The family came to believe that 23-year-old Mirella was being brainwashed. They hired American deprogrammer Mary Alice Chrnalogar, kidnapped Mirella, and confined her at the family home for about a week until she escaped. Six people, including Renato, Lucie, and Giancarlo, have been charged with abduction and forcible confinement. Mirella says she will have no misgivings about testifying against her family if that proves necessary.
W-FIVE interviewed other parents whose children have disappeared into DCC. Several stories were told of children who joined DCC, only to tell parents a few months or a year later, "I won't ever see you again".
And what does Peter Rigo have to say about all this? Basically, that it's all God's will.
He told W-FIVE, "The gospel separates families. Jesus said very clearly in His word: 'I did not come to bring peace and unity, I came to bring division with a sword. And whoever loves the father or the mother, their husband or wife, brother or sister more than me is not fit to serve in my kingdom.'"
There's one reason why Bible school drop-outs shouldn't be pastors: They tend not to know their Bible very well. A little knowledge is a dangerous thing indeed.

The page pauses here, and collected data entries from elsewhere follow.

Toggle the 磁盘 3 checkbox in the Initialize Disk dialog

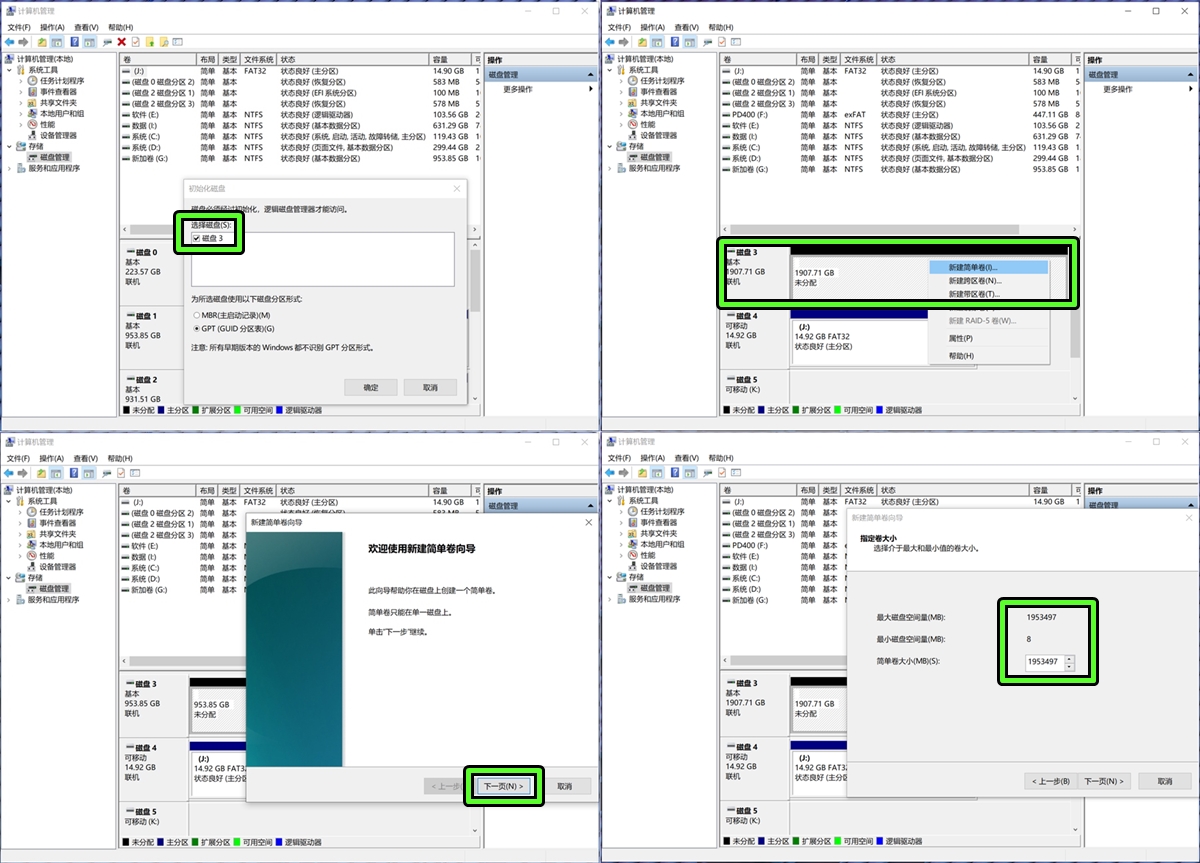(x=197, y=239)
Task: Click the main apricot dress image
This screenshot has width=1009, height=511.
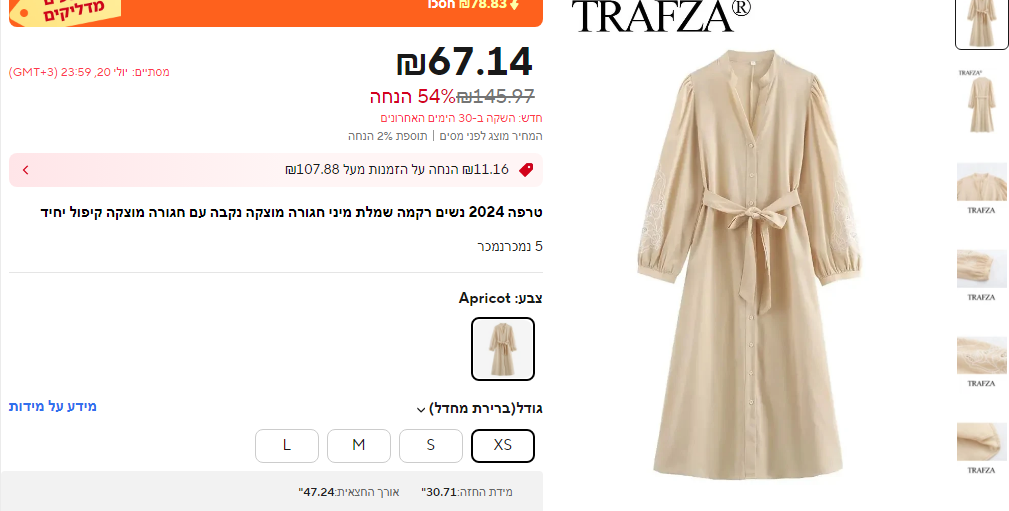Action: [748, 264]
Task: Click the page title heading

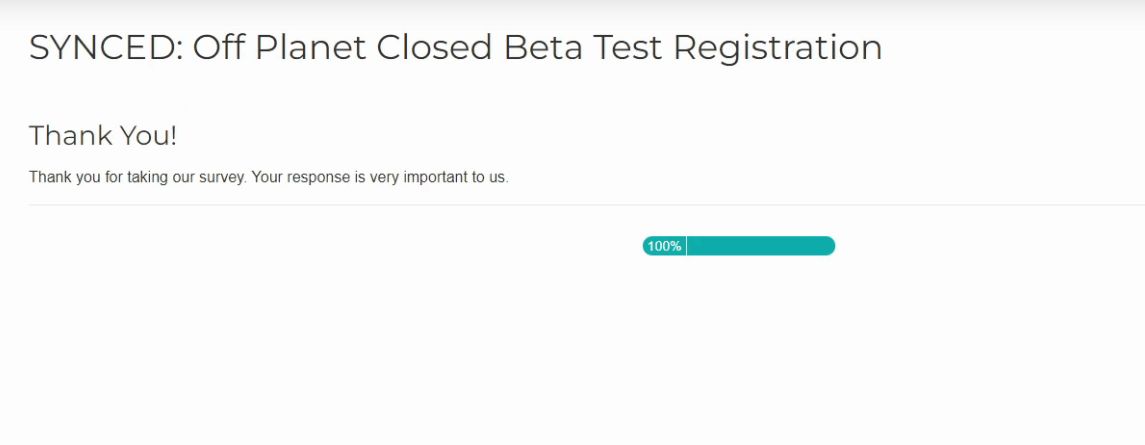Action: click(456, 47)
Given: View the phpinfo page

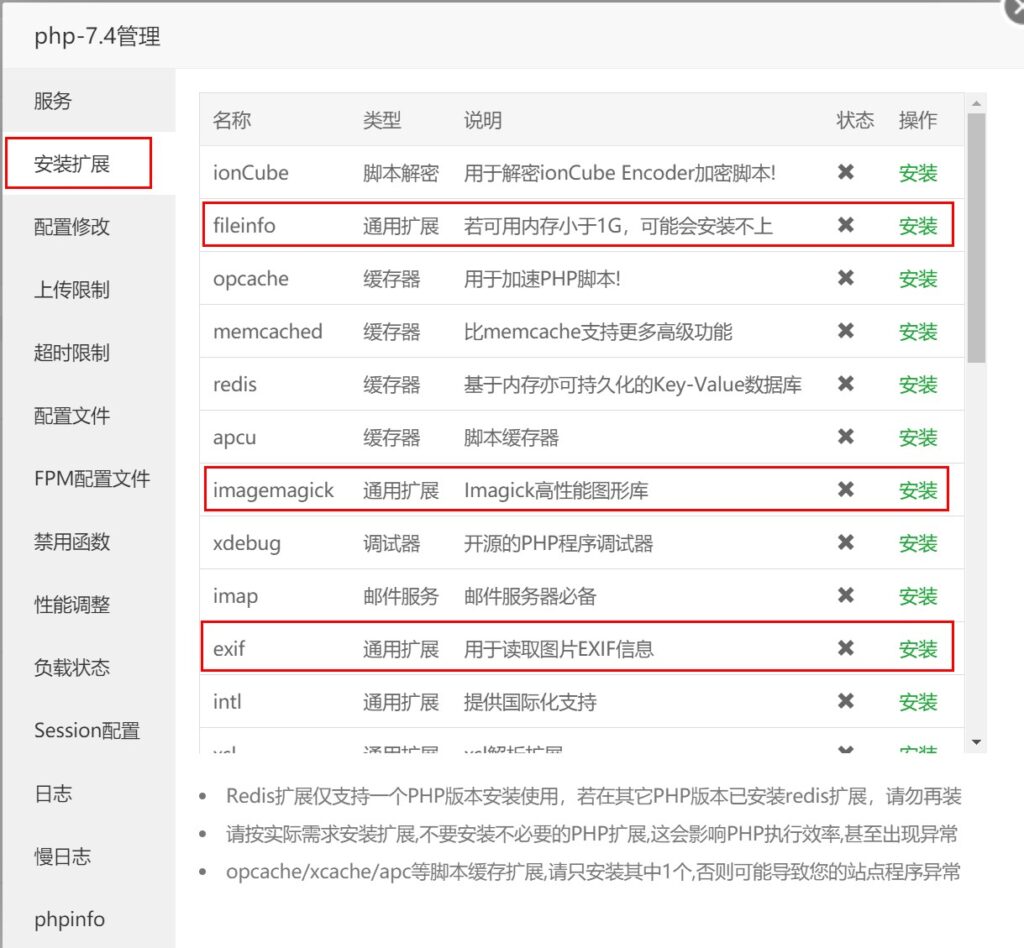Looking at the screenshot, I should tap(69, 920).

Yes, Jesus did say that, but in what context? And with the aim of teaching what exactly? That Christian children should tell their parents to take a hike? Of course not. He was warning his disciples that they could be persecuted by their families for following him, not that they should persecute their families. He was saying their families would reject them, not that they should reject their families. Families will be broken because of the gospel, but the disruptions would be initiated by unbelievers, not by believers.

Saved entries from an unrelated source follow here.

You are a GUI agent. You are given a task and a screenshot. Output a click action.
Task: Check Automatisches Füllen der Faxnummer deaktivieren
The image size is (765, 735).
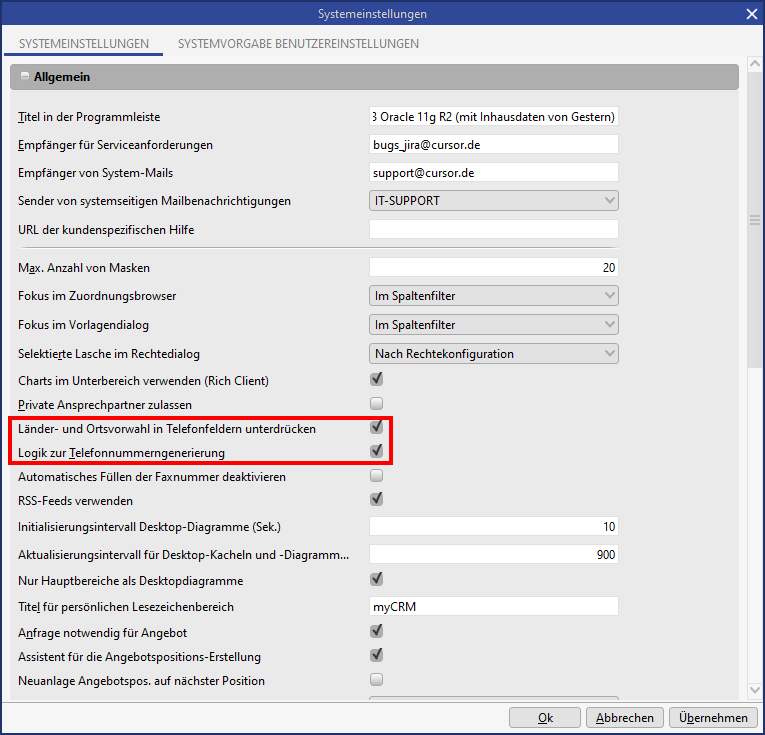point(377,476)
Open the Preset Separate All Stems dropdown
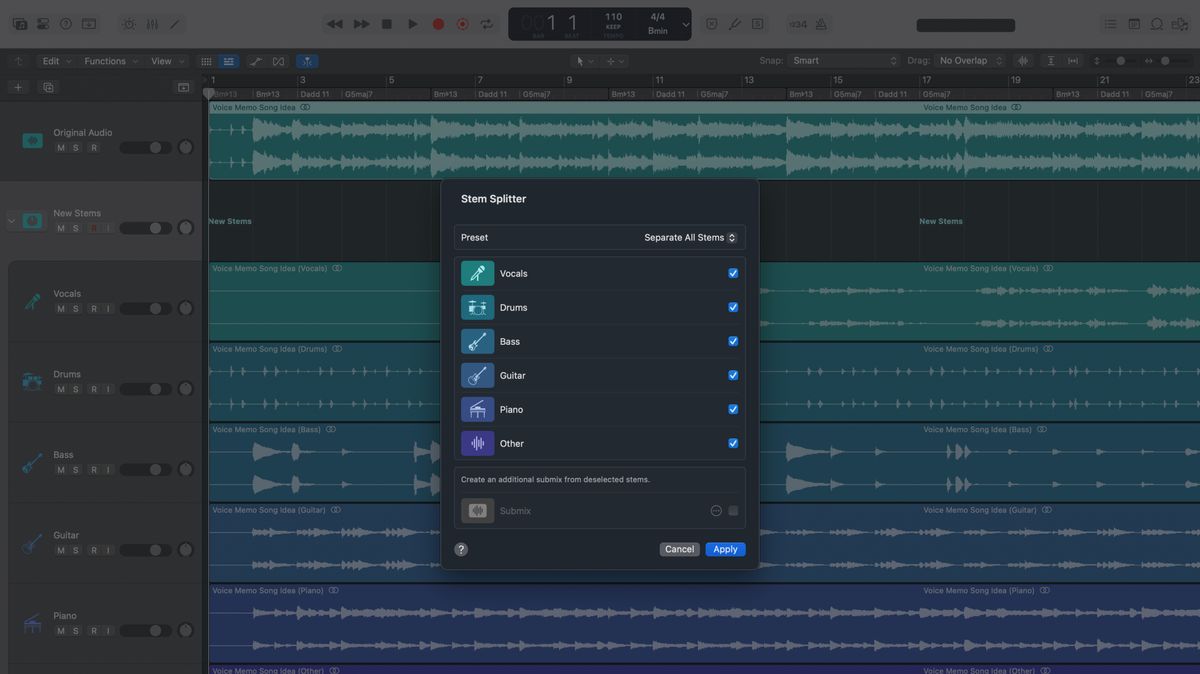This screenshot has width=1200, height=674. tap(690, 237)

Mr Rigo, get thee back to Bible school.
Furthermore, if this guy were a genuine Christian pastor, he'd be concerned that so many of his younger members are violating the Fifth Commandment. Jesus became extremely angry at the Pharisees for teaching their young people to subvert the Fifth.

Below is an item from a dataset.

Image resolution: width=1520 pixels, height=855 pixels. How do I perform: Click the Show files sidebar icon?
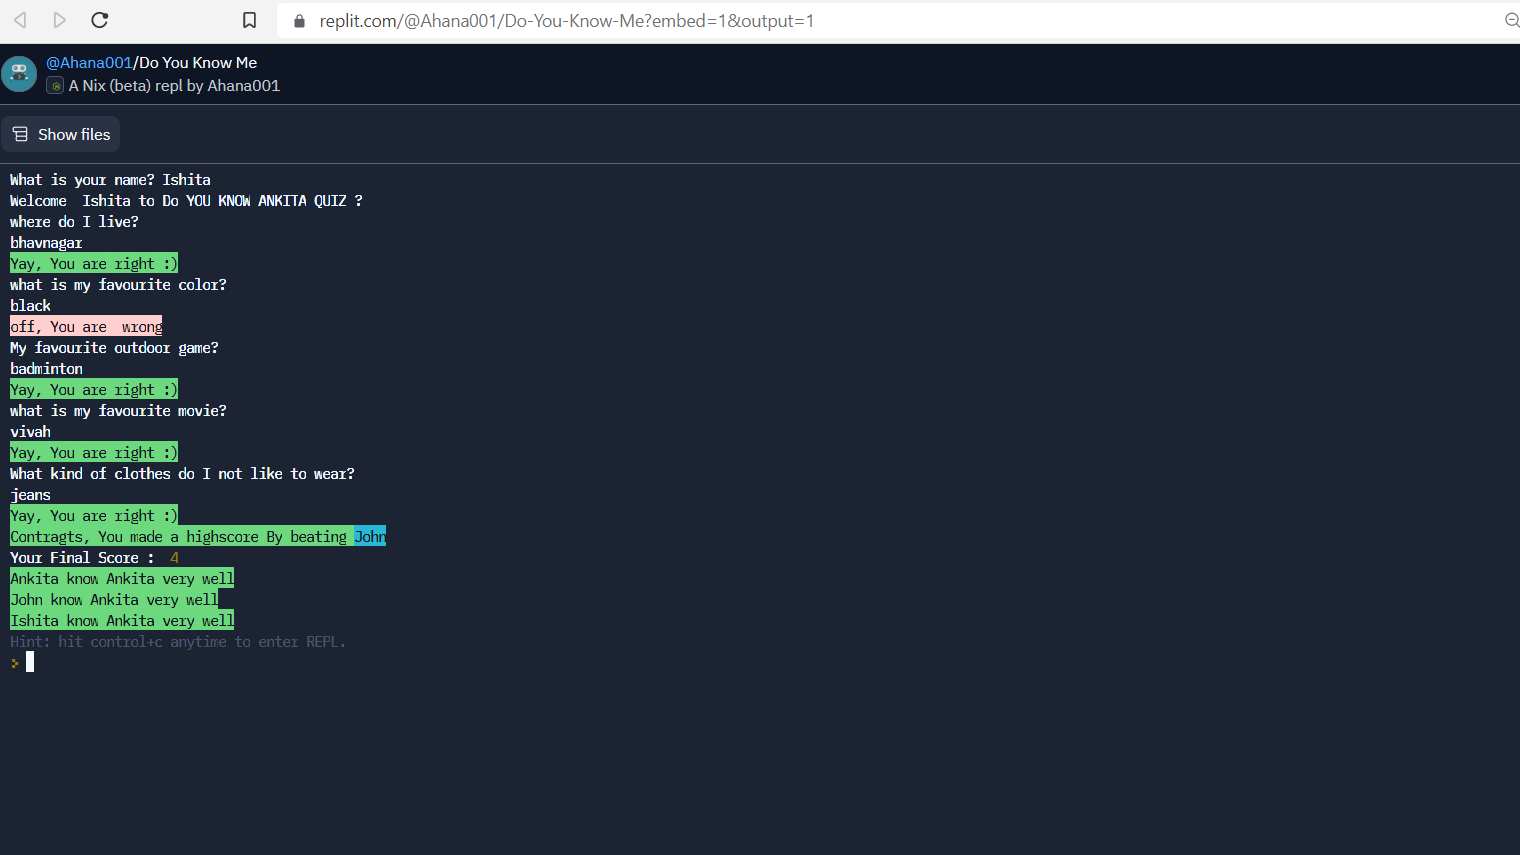(x=20, y=133)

And he said to them: "You have a fine way of setting aside the commands of God in order to observe your own traditions! For Moses said, 'Honor your father and your mother,' and, 'Anyone who curses his father or mother must be put to death.' But you say that if a man says to his father or mother: 'Whatever help you might otherwise have received from me is Corban' (that is, a gift devoted to God), then you no longer let him do anything for his father or mother. Thus you nullify the word of God by your tradition that you have handed down. And you do many things like that.”
If Peter Rigo were a Christian pastor, he'd get after his members who had snubbed their families and tell them to go back home and be reconciled immediately. Since he sees no problem, however, Mr Rigo reveals himself as a false teacher, and Dominion Christian Centre is therefore not a Christian church but a cult.
That does not excuse or justify the kidnapping of the Brun del Res’ daughter, although any loving parent would readily understand the family's action.
Small-time cults like the Dominion Christian Centre have come and gone countless times, and they virtually always end badly. One day, a crisis will come upon the congregation and they will be split apart. Some emerge so spiritually damaged that they spurn organised religion for the rest of their lives. Others, mercifully, find their way to a caring, nurturing, and genuinely loving church where the Lord Jesus is worshipped in spirit and in truth.
UPDATE 1 (30 Oct.): God’s love sustains family facing abduction charges h/t: Religion News Blog
UPDATE 2 (30 Oct.): David Koyzis, who teaches at Redeemer University College, near Hamilton, also watched the show. He knows one family now dealing with sorrow caused by DCC. Everyone involved needs prayer.